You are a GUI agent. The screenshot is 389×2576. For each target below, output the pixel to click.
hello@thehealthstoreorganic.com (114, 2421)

┄┄┄┄┄┄┄┄┄┄┄┄┄┄┄┄┄┄┄┄

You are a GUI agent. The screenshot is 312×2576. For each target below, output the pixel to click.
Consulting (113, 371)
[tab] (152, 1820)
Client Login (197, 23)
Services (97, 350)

┄┄┄┄┄┄┄┄┄┄┄┄┄┄┄┄┄┄┄┄

Problem statement =>
Using the entries above, give again exactly the lines from the line holding "You are a GUI agent. The screenshot is 389×2576." through the line holding "hello@thehealthstoreorganic.com (114, 2421)". Include both end lines and nothing else.

Answer box =>
You are a GUI agent. The screenshot is 389×2576. For each target below, output the pixel to click.
hello@thehealthstoreorganic.com (114, 2421)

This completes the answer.